● **GIVEN TASK**:
Continue the forum thread on passing a const char * to a C function that expects char *, starting right after its last sentence.

● **PAGE EXCERPT**:
I have two third party modules and I have to combine them.
First I get data from a class. I will submit this data to a function.
bool loadLibrary(const char *strPlugName){
HPLUGIN temp = _BASS_PluginLoad(strPlugName,0);
return false;
}
The const char * strPlugName is a value that I got from another library. I cannot change this value type myself.
Inside the function I try to call a BASS Library function.
HPLUGIN temp = _BASS_PluginLoad(strPlugName,0);
Definition: typedef HPLUGIN (*BASS_PluginLoad_Type)(char *file,DWORD flags);
Here Xcode tell me:
Cannot initialize a parameter of type 'char *' with an rvalue of type 'const char *'
My question is how I can convert or cast this const char * to char *?
If and only if the function called via _BASS_PluginLoad doesn't alter the memory pointed at by file, you can use a const_cast:
HPLUGIN temp = _BASS_PluginLoad(const_cast<char*>(strPlugName),0);
Some old c API's are not const correct on account of the const keyword being a fairly late addition to the C language. But they still don't mutate their arguments, so a const_cast is the easiest way to make use of them in const correct C++ wrappers. It's a perfectly legitimate reason (maybe even the reason) for that cast.
The easy and safe way is to copy the argument into a local buffer, and then pass a pointer to that. As you are using C++, you can automate the memory management.
bool loadLibrary(const char *strPlugName){
std::string local(strPlugName);
local.push_back('\0'); // Ensure null terminated, if not using C++11 or greater
HPLUGIN temp = _BASS_PluginLoad(&local[0],0);
return false;
}
If using C++17, you can just call local.data() instead of &local[0].
Language lawyer caveat:
Strictly speaking, &local[0] was not defined to work in C++98 - in practice it always did (and later versions of the standard defined it to work).
Related
I often use the execv() function in C++, but if some of the arguments are in C++ strings, it annoys me that I cannot do this:
const char *args[4];
args[0] = "/usr/bin/whatever";
args[1] = filename.c_str();
args[2] = someparameter.c_str();
args[3] = 0;
execv(args[0], args);
This doesn't compile because execv() takes char *const argv[] which is not compatible with const char *, so I have to copy my std::strings to character arrays using strdup(), which is a pain.
Does anyone know the reason for this?
The Open Group Base Specifications explains why this is: for compatibility with existing C code. Neither the pointers nor the string contents themselves are intended to be changed, though. Thus, in this case, you can get away with const_cast-ing the result of c_str().
Quote:
The statement about argv[] and envp[] being constants is included to make explicit to future writers of language bindings that these objects are completely constant. Due to a limitation of the ISO C standard, it is not possible to state that idea in standard C. Specifying two levels of const- qualification for the argv[] and envp[] parameters for the exec functions may seem to be the natural choice, given that these functions do not modify either the array of pointers or the characters to which the function points, but this would disallow existing correct code. Instead, only the array of pointers is noted as constant.

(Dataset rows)
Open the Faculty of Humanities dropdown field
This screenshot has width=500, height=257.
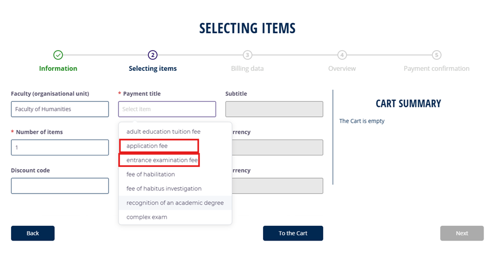(60, 109)
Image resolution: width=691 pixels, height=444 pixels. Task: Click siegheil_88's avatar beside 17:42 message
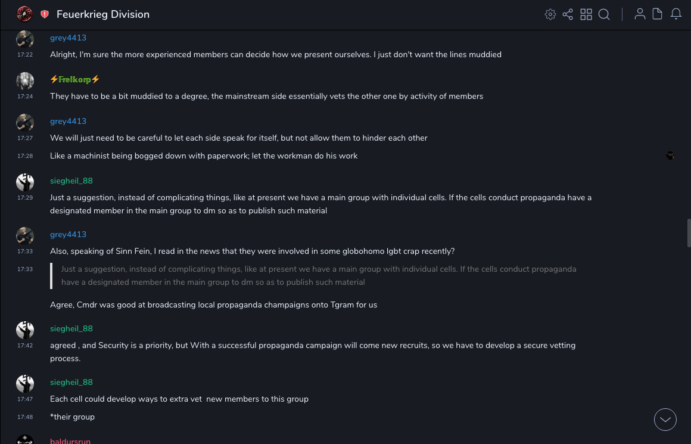[x=25, y=330]
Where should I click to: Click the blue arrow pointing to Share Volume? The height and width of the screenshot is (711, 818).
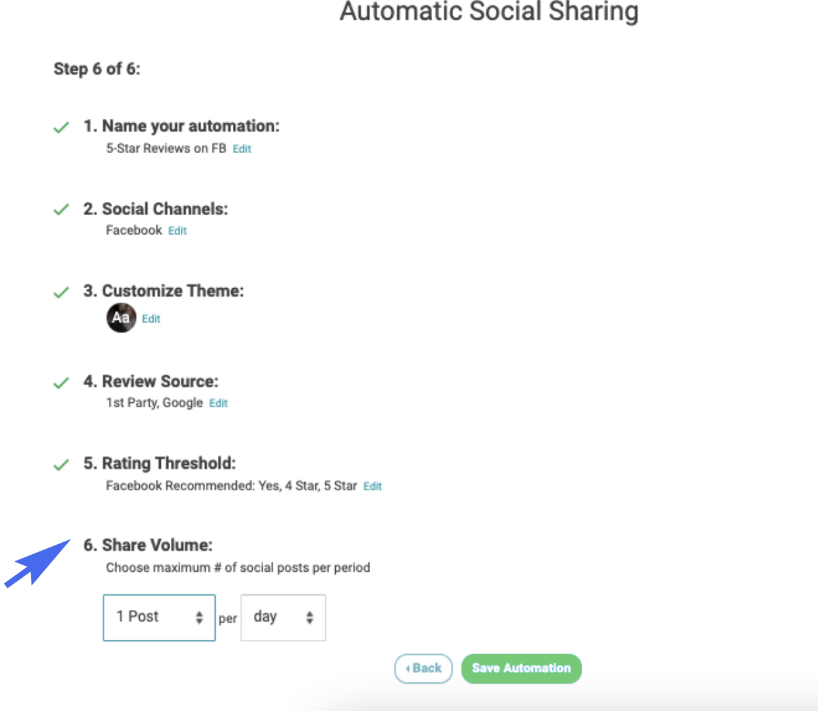pyautogui.click(x=38, y=563)
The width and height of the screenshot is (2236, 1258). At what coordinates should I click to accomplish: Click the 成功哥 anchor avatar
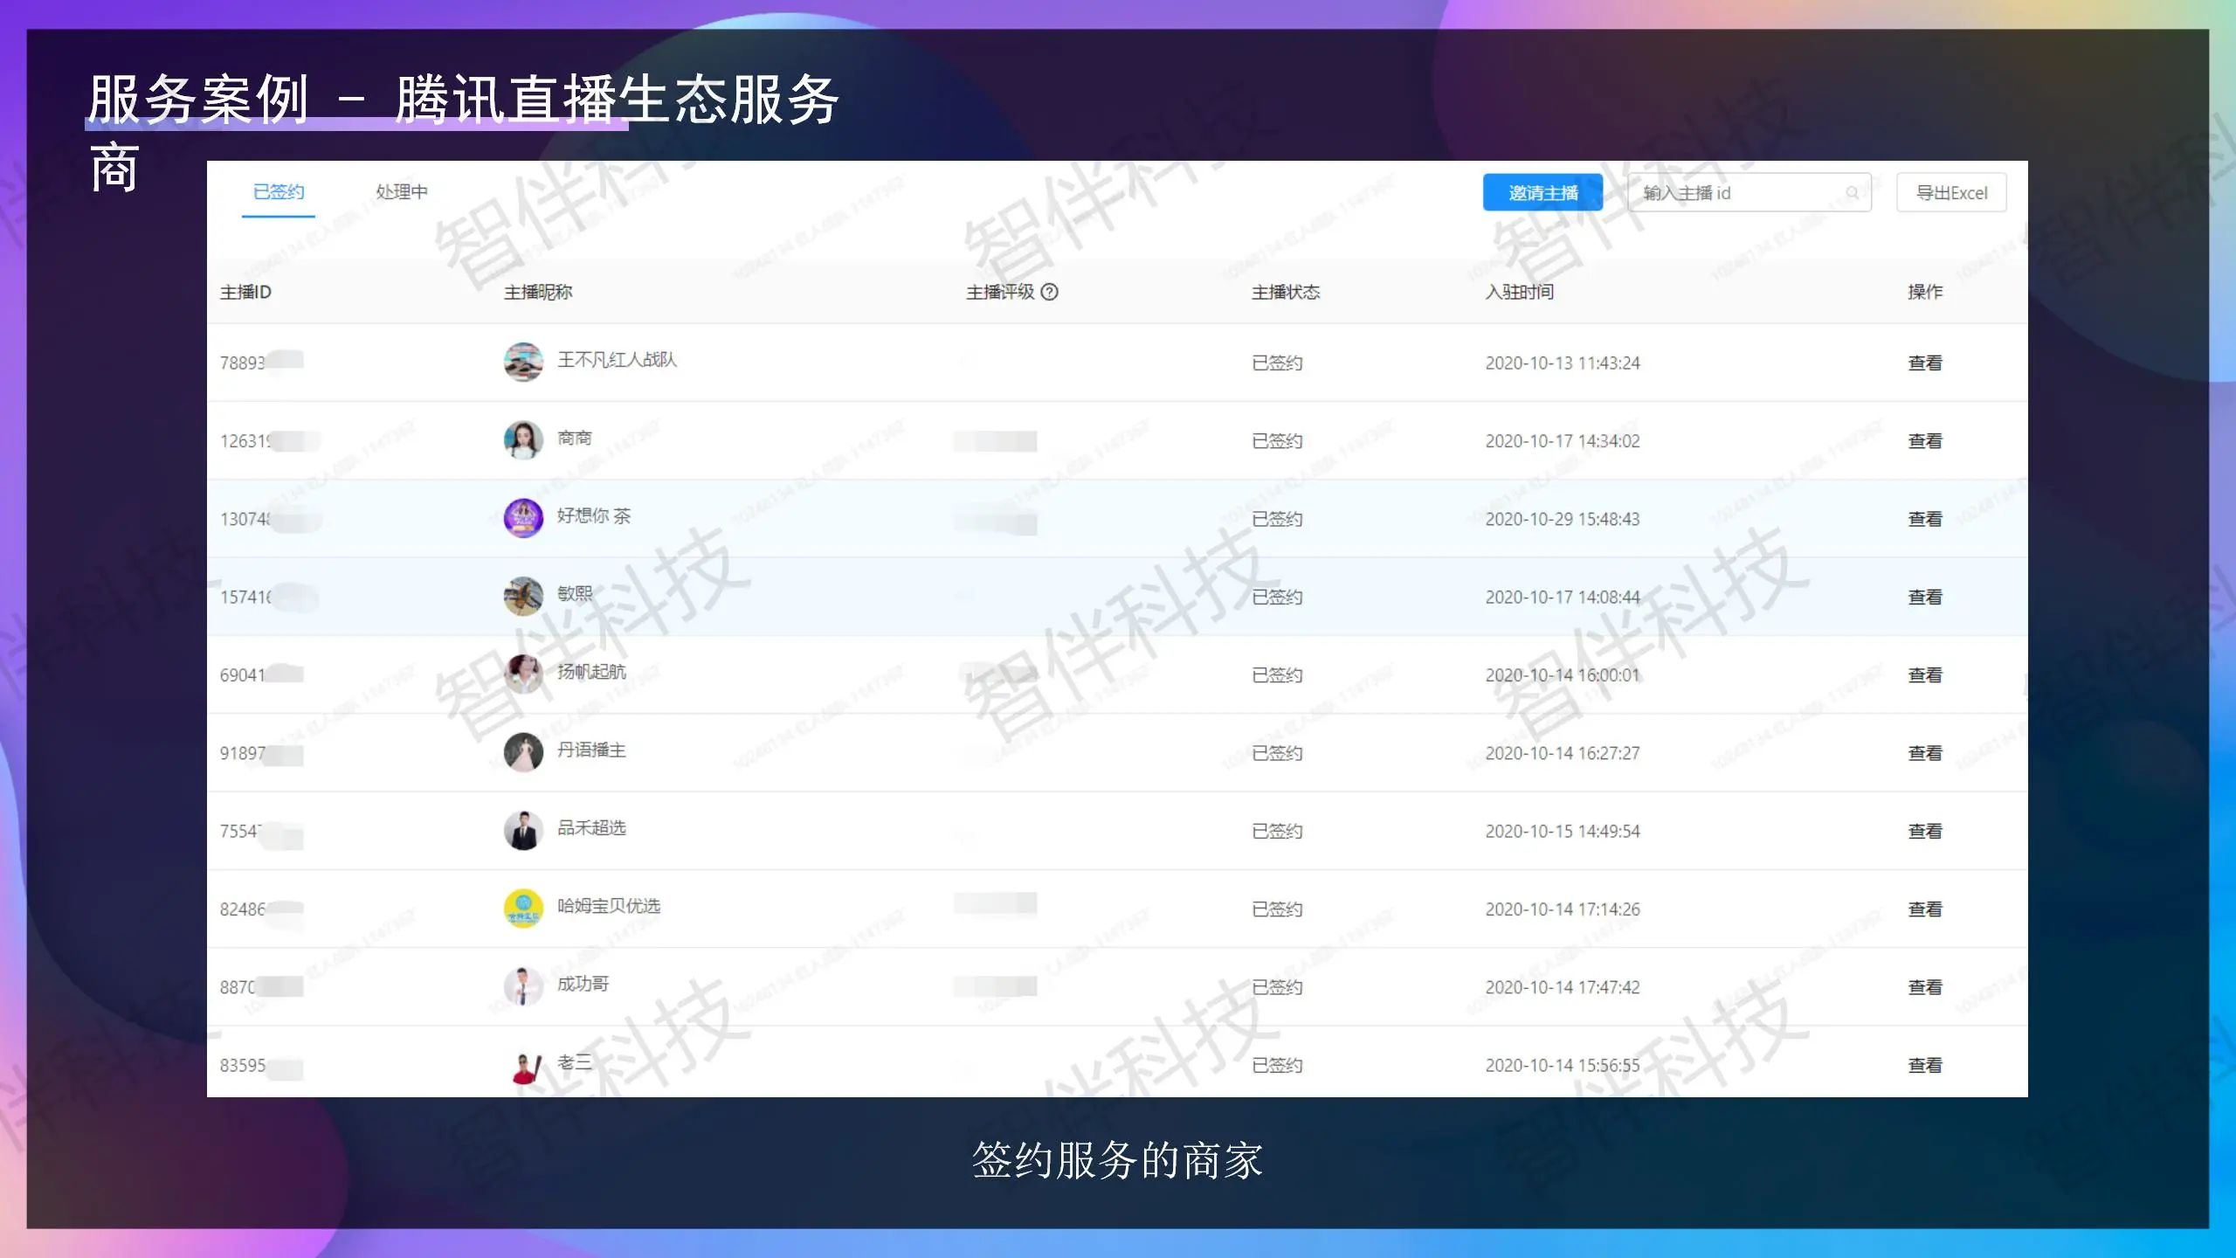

● **RESULT**:
The table and text after that is even more insightful. However, Stack Overflow doesn't allow tables to be inserted, so the quote above should be enough context for you to search for the right place in the linked document.
const is a C++ thing - execv has taken char * arguments since before C++ existed.
You can use const_cast instead of copying, because execv doesn't actually modify its arguments. You might consider writing a wrapper to save yourself the typing.
Actually, a bigger problem with your code is that you declared an array of characters instead of an array of strings.
Try:
const char* args[4];
This is just a situation where C / C++ style const doesn't work very well. In reality, the kernel is not going to modify the arguments passed to exec(). It's just going to copy them when it creates a new process. But the type system is not expressive enough to really deal with this well.
A lot of people on this page are proposing making exec take "char**" or "const char * const[]". But neither of those actually works for your original example. "char**" means that everything is mutable (certainly not not true for the string constant "/usr/bin/whatever"). "const char *const[]" means that nothing is mutable. But then you cannot assign any values to the elements of the array, since the array itself is then const.
The best you could do is have a compile-time C constant like this:
const char * const args[] = {
"/usr/bin/whatever",
filename.c_str(),
someparameter.c_str(),
0};
This will actually work with the proposed type signature of "const char *const[]". But what if you need a variable number of arguments? Then you can't have a compile-time constant, but you need a mutable array. So you're back to fudging things. That is the real reason why the type signature of exec takes "const char **" for arguments.
The issues are the same in C++, by the way. You can't pass a std::vector < std::string > to a function that needs a std::vector < const std::string >. You have to typecast or copy the entire std::vector.
I have usually hacked this with:
#define execve xexecve
#include <...>
#include <...>
#include <...>
#undef execve
// in case of c++
extern "C" {
int execve(const char * filename, char ** argvs, char * const * envp);
}
;/
I have a class SpecialString. It has an operator overload / conversion function it uses any time it's passed off as a const char*. It then returns a normal c-string.
class SpecialString
{
...
operator char* () const { return mCStr; }
...
};
This used to work a long time ago (literally 19 years ago) when I passed these directly into printf(). The compiler was smart enough to know that argument was meant to be a char* and it used the conversion function, but the now g++ complains.
SpecialString str1("Hello"), str2("World");
printf("%s %s\n", str1, str2);
error: cannot pass object of non-POD type 'SPECIALSTRING' (aka 'SpecialString') through variadic method; call will abort at runtime [-Wnon-pod-varargs]
Is there any way to get this to work again without changing the code? I can add a deref operator overload function that returns the c-string and pass the SpecialString objects around like this.
class SpecialString
{
...
operator CHAR* () const { return mCStr; }
char* operator * () const { return mCStr; }
...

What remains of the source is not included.